Inhibition of CD40L induced E-selectin expression in endothelial cells through extracellular signal-regulated kinase signaling pathway

Abstract

To investigate the regulatory effects of atorvastatin on CD40L induced E-selectin expression in endothelial cells and the association thereof with signal pathway. Human umbilical vein endothelial cells (HUVECs) were obtained from umbilical cord newly delivered and incubated with CD40L for 24 hours with or without pretreated by atorvastatin of the concentrations of 0.1, 1, or 10 micromol/L. The protein and mRNA levels of E-selectin were detected by flow cytometry and reverse transcription polymerase chain reaction (RT-PCR) respectively. The extracellular signal regulated kinase (ERK) 1/2 activation was analyzed by Western blotting.
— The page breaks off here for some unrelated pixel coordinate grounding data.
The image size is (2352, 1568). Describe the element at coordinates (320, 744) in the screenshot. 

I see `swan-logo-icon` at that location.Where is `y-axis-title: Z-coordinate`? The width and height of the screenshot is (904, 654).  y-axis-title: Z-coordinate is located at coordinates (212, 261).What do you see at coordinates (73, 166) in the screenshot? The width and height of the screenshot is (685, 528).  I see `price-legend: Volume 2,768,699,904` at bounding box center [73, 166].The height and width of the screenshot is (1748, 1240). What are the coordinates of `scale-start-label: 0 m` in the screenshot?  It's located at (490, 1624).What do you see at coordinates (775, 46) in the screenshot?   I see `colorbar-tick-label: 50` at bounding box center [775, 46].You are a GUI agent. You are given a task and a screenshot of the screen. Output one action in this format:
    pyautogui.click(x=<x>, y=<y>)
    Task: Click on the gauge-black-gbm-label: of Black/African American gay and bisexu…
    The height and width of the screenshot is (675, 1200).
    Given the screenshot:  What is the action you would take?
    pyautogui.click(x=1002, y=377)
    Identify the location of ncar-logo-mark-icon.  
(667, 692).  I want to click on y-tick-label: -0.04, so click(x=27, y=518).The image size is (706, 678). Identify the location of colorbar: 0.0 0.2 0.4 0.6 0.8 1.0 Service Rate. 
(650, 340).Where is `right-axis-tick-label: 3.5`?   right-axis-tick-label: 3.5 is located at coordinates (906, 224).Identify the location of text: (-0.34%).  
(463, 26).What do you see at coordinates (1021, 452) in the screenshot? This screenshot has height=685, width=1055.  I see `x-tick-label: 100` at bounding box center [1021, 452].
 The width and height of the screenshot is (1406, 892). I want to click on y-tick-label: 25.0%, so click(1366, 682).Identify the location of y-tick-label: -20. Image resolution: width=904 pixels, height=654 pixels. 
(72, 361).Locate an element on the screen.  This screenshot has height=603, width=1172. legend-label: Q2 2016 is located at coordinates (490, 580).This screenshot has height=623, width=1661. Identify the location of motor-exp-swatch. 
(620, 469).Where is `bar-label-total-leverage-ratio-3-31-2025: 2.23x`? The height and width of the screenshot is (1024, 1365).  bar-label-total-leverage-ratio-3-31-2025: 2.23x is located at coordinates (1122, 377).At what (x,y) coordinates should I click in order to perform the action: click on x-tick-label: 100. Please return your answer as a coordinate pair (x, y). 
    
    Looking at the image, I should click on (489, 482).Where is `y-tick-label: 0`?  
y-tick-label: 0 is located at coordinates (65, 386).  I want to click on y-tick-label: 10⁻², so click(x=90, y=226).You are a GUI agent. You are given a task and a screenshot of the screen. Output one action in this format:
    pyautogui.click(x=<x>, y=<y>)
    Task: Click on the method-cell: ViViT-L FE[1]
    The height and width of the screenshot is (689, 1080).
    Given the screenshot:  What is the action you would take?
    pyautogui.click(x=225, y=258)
The E-selectin mRNA expression level of the HUVECs treated by atorvastatin was lower than that of the CD40L stimulation group by 33.33% when the atorvastatin concentration was 1 micromol/L, and was lower by 45.16% when the atorvastatin concentration was 10 micromol/L. The E-selectin protein expression level of the HUVECs treated by atorvastatin was lower than that of the CD40L stimulation group by 48.68% when the atorvastatin concentration was 1 micromol/L, and was lower by 70.25% when the atorvastatin concentration was 10 micromol/L. The phosphorylation level of ERK1/2 was enhanced by CD40L stimulation and the CD40L induced phosphorylation of ERK1/2 decreased by 81% +/- 6%, 73% +/- 5%, and 41% +/- 5% respectively after atorvastatin stimulation. Atorvastatin decreases the CD40L induced E-selectin expression in endothelial cells while atorvastatin at 0.1-10 micromol/L concentration-dependently through inhibiting the activation of ERK1/2.